I am writing my function and want to use dplyr's filter() function to select rows of my data frame that satisfy a condition. This is my code:

library(tidyverse)

df <-data.frame(x = sample(1:100, 50), y = rnorm(50), z = sample(1:100,50), w = sample(1:100, 50),
            p = sample(1:100,50))

new <- function(ang,brad,drau){
  df%>%filter(!!drau %in% 1:50)%>%select(ang,brad) -> A
return(A)
}

brand <- c("z","w","p")
lapply(1:3, function(i) new(ang = "x", brad = "y", drau = brand[i]))%>%bind_rows()

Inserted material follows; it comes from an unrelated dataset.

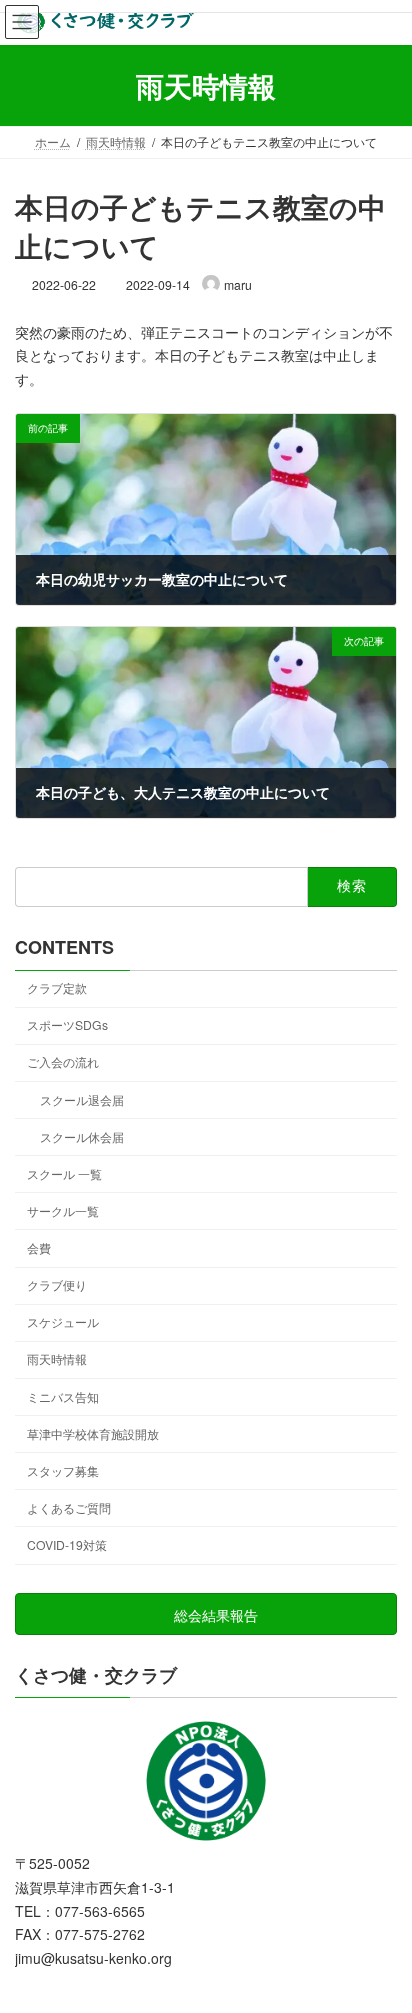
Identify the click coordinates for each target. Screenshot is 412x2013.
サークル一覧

Anytime I run this function, it looks like filter doesn't select any rows that satisfy the condition.

How can I make this work?

Update

For some reason, this works when I don't use `%in%, as in;

new <- function(ang,brad,drau){
  df%>%filter(!!drau > 50)%>%select(ang,brad) -> A
return(A)
}

lapply(1:3, function(i) new(ang = "x", brad = "y", drau = brand[i]))%>%bind_rows()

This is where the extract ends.